The ad spend canary has paused for breath in January but forward media agency bookings show further rises ahead in February and March.
Total media agency ad spend was down 7.3% in January as the metropolitan TV market, the largest media sector, reported a 5.3% fall in bookings mainly due to the delay of the Australian Open broadcast.
According to SMI (Standard Media Index), digital media lifted 1.8% as the Social Media, Programmatic and Video Sites sectors reported double digit percentage growth.
And that growth has seen digital emerge as the largest media in national marketer ad spend for the first time.
Australia’s television industry has taken far longer than elsewhere in the world for pure Digital media agency bookings to overtake that of television.
"Given the likely return to television growth for the rest of Q1 it will be interesting to see if this trend lasts beyond a single month, but at least for now the lack of the Australian Open combined with continued digital gains has seen the digital media emerge as Australia’s largest this month,’’ says SMI AU/NZ managing director Jane Ractliffe.
SMI is reporting pure digital bookings – which includes all Digital advertising also bought against the Digital assets of traditional media – grew to 37.6% in January 2021 from 11.1% in January 2011.
"Digital media has forever changed Australia’s advertising landscape and has been on a strong growth trajectory for more than ten years," she says.
"But it’s worth noting that when digital revenues sold against traditional media content is excluded from this top-line analysis, sigital’s share of the total falls back to 32.2%>"
The lower overall market demand reported in January after three months of consecutive growth is mostly timing related.
"The delay of the Australian Open broadcast was clearly a one-of factor but had a significant impact, and beyond that the market seemed to be pausing for breath after all the marketing activity in the last quarter of 2020," she says.

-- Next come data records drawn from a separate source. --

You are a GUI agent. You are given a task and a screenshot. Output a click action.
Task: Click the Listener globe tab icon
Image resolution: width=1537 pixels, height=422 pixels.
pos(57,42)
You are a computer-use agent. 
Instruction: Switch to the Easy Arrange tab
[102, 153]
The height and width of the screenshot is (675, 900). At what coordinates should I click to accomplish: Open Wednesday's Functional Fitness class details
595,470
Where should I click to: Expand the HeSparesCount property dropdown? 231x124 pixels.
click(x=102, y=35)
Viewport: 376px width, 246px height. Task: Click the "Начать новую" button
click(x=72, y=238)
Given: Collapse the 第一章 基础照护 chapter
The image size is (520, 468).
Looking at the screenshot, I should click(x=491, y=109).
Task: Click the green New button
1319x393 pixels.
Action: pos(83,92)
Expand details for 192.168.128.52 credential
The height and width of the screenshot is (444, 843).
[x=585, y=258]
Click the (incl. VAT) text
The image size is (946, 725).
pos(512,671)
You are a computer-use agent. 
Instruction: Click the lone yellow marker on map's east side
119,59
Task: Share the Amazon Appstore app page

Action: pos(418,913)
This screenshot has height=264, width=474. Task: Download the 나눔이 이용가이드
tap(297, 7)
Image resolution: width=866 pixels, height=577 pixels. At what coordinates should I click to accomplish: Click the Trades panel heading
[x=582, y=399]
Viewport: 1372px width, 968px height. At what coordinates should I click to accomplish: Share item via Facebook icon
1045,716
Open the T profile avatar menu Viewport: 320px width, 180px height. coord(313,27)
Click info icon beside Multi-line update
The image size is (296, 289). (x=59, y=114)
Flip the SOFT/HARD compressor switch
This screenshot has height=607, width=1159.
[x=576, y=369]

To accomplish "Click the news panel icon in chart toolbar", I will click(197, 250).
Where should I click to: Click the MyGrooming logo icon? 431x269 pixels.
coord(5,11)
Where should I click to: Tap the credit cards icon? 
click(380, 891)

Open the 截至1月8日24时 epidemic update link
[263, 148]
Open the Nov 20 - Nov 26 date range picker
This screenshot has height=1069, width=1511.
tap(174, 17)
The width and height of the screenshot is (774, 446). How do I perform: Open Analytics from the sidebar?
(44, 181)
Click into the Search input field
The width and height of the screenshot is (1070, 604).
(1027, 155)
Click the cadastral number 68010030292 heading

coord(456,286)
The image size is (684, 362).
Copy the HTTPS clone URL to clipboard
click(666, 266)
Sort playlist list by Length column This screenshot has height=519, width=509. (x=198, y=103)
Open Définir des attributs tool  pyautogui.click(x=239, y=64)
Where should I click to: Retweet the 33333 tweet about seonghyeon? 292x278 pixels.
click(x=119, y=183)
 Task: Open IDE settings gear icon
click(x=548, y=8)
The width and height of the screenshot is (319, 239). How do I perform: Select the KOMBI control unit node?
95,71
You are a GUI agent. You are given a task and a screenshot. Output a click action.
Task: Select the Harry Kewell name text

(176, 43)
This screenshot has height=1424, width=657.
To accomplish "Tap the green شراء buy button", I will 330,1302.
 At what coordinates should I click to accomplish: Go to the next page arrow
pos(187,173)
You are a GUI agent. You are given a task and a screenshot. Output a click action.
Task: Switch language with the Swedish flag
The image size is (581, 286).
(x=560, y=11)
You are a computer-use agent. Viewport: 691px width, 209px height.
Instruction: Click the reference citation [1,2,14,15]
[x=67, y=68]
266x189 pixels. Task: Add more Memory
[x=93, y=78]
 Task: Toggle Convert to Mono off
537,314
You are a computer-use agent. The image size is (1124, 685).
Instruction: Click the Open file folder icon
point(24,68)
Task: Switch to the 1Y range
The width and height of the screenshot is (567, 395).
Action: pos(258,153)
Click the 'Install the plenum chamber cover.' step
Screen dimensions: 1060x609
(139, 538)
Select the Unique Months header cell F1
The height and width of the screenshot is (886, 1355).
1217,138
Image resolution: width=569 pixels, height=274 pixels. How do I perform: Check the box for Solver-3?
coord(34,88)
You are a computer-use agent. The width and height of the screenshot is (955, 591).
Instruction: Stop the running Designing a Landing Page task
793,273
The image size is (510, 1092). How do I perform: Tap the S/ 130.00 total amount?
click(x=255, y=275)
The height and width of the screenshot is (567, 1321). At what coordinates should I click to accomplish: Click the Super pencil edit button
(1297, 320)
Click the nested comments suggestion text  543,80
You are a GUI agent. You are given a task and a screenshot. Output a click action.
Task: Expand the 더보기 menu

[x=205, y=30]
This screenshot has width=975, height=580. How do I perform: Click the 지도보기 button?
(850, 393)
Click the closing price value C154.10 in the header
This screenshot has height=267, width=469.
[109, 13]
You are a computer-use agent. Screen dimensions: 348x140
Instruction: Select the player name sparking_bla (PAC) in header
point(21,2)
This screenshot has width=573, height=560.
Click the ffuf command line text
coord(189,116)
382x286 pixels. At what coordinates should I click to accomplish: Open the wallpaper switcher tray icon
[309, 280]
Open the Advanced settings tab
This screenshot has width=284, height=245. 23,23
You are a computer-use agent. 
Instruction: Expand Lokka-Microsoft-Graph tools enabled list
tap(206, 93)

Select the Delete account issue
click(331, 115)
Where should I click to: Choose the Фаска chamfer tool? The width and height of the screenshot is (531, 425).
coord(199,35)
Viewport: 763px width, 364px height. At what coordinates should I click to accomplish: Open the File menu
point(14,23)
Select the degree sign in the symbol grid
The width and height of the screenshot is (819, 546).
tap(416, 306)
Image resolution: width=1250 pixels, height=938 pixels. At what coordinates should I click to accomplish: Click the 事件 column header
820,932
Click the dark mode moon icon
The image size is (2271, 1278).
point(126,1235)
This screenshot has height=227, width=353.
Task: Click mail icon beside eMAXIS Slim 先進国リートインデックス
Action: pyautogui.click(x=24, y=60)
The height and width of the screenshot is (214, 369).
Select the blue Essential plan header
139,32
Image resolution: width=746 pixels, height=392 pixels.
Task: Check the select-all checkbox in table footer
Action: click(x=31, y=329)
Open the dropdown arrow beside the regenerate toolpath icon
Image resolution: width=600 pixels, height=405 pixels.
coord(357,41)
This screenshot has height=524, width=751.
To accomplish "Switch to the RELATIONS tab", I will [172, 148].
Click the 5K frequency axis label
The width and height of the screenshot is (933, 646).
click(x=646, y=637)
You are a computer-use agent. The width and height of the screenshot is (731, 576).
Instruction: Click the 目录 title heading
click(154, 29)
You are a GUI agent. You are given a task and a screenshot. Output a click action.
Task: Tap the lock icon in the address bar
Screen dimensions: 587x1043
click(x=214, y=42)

"But we can see that February demand is already in line with that evident before the start of the COVID pandemic last year, while for March the total demand is running at four percentage points above the same time last year while for April demand is already seven percentage points higher.’’
Ractliffe says the data suggestsd a more consistent recovery is underway, as the Posters/Billboards market – the largest sector within the most affected COVID media of Outdoor – was already reporting higher future ad demand than for the same time last year.
"Outdoor was clearly the media most affected by COVID and future bookings fell away quickly from February 2020, but the sheer quantum of the current uplift with the data showing there’s a 26 percentage point differential in future February bookings suggests this key media is on its way to recovery,’’ she says.
Other media sectors also continued to do well in January with both the national newspapers and regional radio reporting their third consecutive month of growth in January.
For the seven months of the financial year the market is now back 6.8% with digital continuing to lead the rebound in ad spend with the value of that media’s total bookings up 7.9%.
And most sizable product category trends remain mostly COVID-related with government bookings up 54%, health care category ad spend up 170% and the increase in food/produce/dairy ad spend now at 21% over the previous seven month period.